Dios pisa suavito

¿Qué tendrán los bebés que los hace tan entrañables, tan achuchables? ¿Será su pequeñez? ¿Será la ternura que inspira su fragilidad? Cada milímetro de su ser parece diseñado para ser amado, mimado, cuidado. Y así es. Fuimos diseñados para ser amados, fuimos concebidos desde la ternura de un Dios que nos miraba y amaba profundamente y solo era capaz de ver lo mejor de nosotros. Como cualquier madre y padre que miran al fruto de sus entrañas.

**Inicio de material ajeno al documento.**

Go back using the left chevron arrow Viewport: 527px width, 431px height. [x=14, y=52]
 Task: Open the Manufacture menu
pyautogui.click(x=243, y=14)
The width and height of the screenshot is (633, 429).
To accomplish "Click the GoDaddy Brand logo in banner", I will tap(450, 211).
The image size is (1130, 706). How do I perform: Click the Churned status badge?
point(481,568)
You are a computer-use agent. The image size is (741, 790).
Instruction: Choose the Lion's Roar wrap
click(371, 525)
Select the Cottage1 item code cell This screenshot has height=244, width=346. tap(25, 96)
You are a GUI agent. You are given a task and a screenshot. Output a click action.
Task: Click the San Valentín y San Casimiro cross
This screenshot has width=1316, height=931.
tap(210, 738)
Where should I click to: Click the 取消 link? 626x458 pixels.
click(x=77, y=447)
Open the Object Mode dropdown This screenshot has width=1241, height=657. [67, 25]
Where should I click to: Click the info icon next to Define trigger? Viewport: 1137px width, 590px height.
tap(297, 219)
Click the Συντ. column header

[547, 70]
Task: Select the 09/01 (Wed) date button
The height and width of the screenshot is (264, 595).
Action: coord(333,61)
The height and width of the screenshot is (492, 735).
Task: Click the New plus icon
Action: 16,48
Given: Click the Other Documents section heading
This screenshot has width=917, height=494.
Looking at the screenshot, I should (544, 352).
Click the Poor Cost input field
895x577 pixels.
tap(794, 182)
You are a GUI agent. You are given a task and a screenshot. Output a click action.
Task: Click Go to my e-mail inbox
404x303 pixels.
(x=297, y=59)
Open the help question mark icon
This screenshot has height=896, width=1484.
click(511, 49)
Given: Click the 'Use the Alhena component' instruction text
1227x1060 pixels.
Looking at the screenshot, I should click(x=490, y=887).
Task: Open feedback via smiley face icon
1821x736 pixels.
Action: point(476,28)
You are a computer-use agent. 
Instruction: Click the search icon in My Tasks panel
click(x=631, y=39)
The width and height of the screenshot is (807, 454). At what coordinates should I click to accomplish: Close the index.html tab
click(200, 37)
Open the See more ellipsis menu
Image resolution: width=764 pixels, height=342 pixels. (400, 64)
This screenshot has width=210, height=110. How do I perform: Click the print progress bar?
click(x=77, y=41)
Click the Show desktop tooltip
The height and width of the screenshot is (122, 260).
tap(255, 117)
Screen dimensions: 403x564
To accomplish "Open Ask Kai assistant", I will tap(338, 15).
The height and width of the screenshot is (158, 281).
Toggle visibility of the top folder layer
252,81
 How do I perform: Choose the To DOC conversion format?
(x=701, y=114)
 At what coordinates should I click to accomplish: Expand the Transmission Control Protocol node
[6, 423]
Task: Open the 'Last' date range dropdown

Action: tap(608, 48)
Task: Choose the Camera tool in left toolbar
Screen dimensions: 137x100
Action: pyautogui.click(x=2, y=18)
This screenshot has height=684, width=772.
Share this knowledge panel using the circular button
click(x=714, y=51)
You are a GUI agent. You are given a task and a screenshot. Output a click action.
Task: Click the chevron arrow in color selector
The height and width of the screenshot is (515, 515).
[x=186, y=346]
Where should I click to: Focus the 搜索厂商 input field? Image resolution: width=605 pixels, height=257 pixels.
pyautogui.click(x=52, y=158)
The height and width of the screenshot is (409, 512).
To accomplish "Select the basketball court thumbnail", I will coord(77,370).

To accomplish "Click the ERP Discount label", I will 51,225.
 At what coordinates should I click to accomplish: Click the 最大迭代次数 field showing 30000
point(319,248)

Pero en el corazón humano anida un espíritu casi innato de ambición que nos daña. Una mezcla de egoísmo y soberbia que hizo al hombre pecar y alejarse de Dios. “Todo niño quiere ser hombre. Todo hombre quiere ser rey. Todo rey quiere ser Dios. Solo Dios quiso ser niño”. L. Boff

En el antiguo Egipto los faraones eran auténticos dioses. Los “hijos de dios” en la tierra, su vida era sagrada y estaba aislada de la multitud de esclavos desgraciados que les rodeaban y servían. La fe cristiana que confiesa al Hijo de Dios, Jesucristo, asumiendo nuestra carne supone un giro copernicano que mezcla cielo y tierra, lo humano y lo divino, la gloria y la finitud. ¡Dios se humaniza, se encarna! Lo eterno se hace cercano. Y haciéndolo resalta la inestimable dignidad y valor infinito que habita en nosotros, en cada uno de nosotros. La fe en la encarnación de Cristo es una incuestionable llamada a la fraternidad, a descubrir el valor sagrado de cada vida humana, lo amable y valioso que es cada ser humano, mi hermano y mi hermana.

El Papa Francisco señala por ello algo evidente, que nace de nuestra fe y experiencia cristiana: “Nadie puede experimentar el valor de vivir sin rostros concretos a quienes amar. Aquí hay un secreto de la verdadera existencia humana, porque la vida subsiste donde hay vínculo, comunión, fraternidad; y es una vida más fuerte que la muerte cuando se construye sobre relaciones verdaderas y lazos de fidelidad. Por el contrario, no hay vida cuando pretendemos pertenecer sólo a nosotros mismos y vivir como islas: en estas actitudes prevalece la muerte”. (Fratelli tutti, 87)

Alfonso Junco es un poeta mejicano que nos dejó este precioso poema que es usado en la liturgia de la Iglesia. No tengo más que añadir, os invito a rezar y meditar con él.

“Soy una encarnación diminutiva;

el arte, resplandor que toma cuerpo:

la palabra es la carne de la idea:

¡Encarnación es todo el universo!

¡Y el que puso esta ley en nuestra nada

hizo carne su verbo!

Así: tangible, humano,

fraterno.

Ungir tus pies, que buscan mi camino,

sentir tus manos en mis ojos ciegos,

hundirme, como Juan, en tu regazo,

y, -Judas sin traición- darte mi beso.

Carne soy, y de carne te quiero.

¡Caridad que viniste a mi indigencia,

qué bien sabes hablar en mi dialecto!

Así, sufriente, corporal, amigo,

¡Cómo te entiendo!

¡Dulce locura de misericordia:

los dos de carne y hueso!” (poesía de Alfonso Junco).

¿A qué viene Dios naciendo cada nueva Navidad? A salvarnos de la soberbia, a liberarnos de la dureza de tener siempre razón, a rescatarnos del olvido de la fraternidad, del desamor. A hacernos mirar de nuevo a un recién nacido y recordarnos que así nacimos, sin nada más que necesidad de cuidados, ternura e inspirando amor. Y ahí hemos de volver.